The reservoir parameters adopted in this paper include the following: permeability k is 50 md, formation length L is 304.8 m, formation width Y is 914.4 m, reservoir thickness is 15.24 m, outer boundary temperature is 82.2 °C, outer boundary pressure is 25.5 Mpa, and wellbore radius is 0.07 m.

Table 1. Physical parameters of downhole fluid properties.

Argument	Oil	Gas	Water
Viscosity (mPa·s)	22	0.0221	0.14
Specific heat capacity (J/(g·°C))	2000	2556	4234
Density (g/m)	950	0.9	1001
Coefficient of thermal expansion (1/°C)	0.000202	0.005	0.0004
Thermal conductivity (W/(m·°C))	0.14	2.63	0.609
Volume coefficient (m3/m3)	1.37	0.005	1.02

shows the physical parameters of downhole fluids, which are provided under standard temperature and atmospheric pressure (Yoshioka, 2007) [4]. When the temperature and pressure change, the fluid physical parameters need to be updated and iterated according to the calculation formula.

2.3. Solution Procedure for the Coupled Model

In actual production, the formation and wellbore constitute a complete system. After we have established the separate wellbore and reservoir models described above, we must couple the two together to calculate accurate transient temperatures. Solving the coupling model mainly includes the following three key steps: (1) using the initialization parameters to solve the results of time point n, (2) using the results to initialize the parameters of time point n + 1, and (3) solving the results of time point n + 1, as shown in the program flow chart below. In addition to establishing the coupling model, appropriate boundary and initial conditions are also essential for the precise constraints of the model, and optimizing the initial conditions can significantly improve the accuracy of interpretation results.

3. Models Validation

3.1. Inflow Temperature

Figure 1 shows the reservoir fluid flowing into the wellbore into the formation mode. By changing parameter r in Equation (11), the fluid temperature at different locations can be obtained. The temperature at r = Y/2 is the outer boundary temperature To, the temperature at r = rw is the inflow fluid temperature T_I, and the temperature after the fluid flows into the wellbore is the wellbore temperature T_w.
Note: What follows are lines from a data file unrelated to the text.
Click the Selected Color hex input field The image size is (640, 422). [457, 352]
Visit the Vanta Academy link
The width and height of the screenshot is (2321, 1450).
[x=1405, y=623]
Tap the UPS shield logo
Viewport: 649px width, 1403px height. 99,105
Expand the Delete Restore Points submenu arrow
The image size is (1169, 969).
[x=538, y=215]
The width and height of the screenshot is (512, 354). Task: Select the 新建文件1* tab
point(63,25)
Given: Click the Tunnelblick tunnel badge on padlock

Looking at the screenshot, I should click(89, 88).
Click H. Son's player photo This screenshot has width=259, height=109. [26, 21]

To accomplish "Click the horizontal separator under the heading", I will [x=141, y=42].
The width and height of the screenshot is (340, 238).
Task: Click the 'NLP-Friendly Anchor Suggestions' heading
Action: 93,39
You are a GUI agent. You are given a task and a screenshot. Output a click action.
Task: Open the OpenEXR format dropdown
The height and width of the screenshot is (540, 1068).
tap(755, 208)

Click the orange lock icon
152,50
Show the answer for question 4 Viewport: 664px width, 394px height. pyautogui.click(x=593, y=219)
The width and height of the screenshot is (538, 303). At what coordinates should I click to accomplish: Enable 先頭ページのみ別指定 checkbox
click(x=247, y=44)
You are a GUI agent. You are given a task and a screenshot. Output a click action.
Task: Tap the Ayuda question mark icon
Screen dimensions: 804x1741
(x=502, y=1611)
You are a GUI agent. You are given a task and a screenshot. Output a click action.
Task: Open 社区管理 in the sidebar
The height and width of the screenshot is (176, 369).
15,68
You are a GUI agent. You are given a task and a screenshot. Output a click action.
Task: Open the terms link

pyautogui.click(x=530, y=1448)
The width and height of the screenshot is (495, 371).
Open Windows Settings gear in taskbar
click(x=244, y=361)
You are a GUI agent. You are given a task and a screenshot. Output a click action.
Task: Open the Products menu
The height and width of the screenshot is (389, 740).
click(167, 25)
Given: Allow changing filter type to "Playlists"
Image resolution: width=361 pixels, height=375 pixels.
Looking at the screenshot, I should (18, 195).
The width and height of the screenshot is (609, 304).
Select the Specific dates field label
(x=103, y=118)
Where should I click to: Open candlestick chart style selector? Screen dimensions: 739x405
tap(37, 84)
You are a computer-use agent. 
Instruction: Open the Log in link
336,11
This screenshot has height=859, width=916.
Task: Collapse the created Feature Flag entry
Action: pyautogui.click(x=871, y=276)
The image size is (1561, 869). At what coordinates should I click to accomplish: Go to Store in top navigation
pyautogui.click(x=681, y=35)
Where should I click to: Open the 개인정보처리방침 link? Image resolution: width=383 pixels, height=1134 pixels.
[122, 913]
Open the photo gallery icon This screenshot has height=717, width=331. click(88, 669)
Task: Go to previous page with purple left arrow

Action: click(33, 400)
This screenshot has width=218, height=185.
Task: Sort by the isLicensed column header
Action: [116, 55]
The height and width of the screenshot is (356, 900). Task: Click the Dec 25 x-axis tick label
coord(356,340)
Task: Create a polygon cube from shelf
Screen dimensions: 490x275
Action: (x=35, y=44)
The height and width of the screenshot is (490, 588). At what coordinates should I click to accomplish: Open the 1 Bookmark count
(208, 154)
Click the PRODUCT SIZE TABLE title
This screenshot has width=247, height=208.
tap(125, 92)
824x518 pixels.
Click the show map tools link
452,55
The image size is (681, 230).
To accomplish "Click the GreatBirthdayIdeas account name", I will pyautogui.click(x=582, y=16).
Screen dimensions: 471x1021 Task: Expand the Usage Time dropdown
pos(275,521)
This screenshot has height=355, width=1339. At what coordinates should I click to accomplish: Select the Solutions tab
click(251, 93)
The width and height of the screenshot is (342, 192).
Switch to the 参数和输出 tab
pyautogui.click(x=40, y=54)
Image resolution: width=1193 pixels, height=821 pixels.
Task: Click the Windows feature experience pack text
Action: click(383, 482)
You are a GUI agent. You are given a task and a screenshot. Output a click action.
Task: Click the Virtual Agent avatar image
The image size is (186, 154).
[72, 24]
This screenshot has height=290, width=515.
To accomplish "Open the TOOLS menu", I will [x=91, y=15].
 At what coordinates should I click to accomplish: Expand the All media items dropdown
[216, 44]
Figure 2 shows a reservoir fluid flow model where fluids flow through the formation and convection occurs with fluids in the wellbore. Figure 3 shows the temperature distribution of fluid as it flows from the reservoir to the wellbore through the porous medium. In Figure 3a, the temperature profile of the fluid as a gas is significantly lower than that of the fluid as oil and water, mainly because the effect of gas expansion is much stronger than viscous dissipation, and gas expansion absorbs heat, so the temperature of the fluid as a gas is low. In contrast, the temperature change of water is slightly smaller than that of oil, mainly due to its higher specific heat capacity. This result clearly reflects the thermodynamic behavior differences in different fluids under reservoir conditions, providing a theoretical basis for further research on fluid characteristics. As shown Figure 3b of the figure, with the decrease in reservoir thickness, the amplitude of temperature change gradually increases, while the influence of wellbore radius on temperature change is relatively small and can be ignored.

Figure 4 shows the reservoir fluid temperature profile. On the basis of single-phase fluid, the influence of different oil–water ratios and gas water ratios on the variation in inflow temperature was further analyzed. The results indicate that with the increase in oil–water ratio, there is a significant positive correlation between the change in inflow temperature, that is, the higher the oil–water ratio, the greater the fluctuation of inflow temperature. In addition, as the gas–water ratio increases, the inflow temperature shows a trend of gradually rising from below the outer boundary temperature to above the ground temperature. Under high oil–water ratio conditions, due to the high thermal capacity of the oil phase, its response to temperature changes is more sensitive; under high gas water ratio conditions, the low thermal capacity of the gas phase and its accelerating effect on wellbore heat conduction may be the main reason for the gradual increase in inflow temperature.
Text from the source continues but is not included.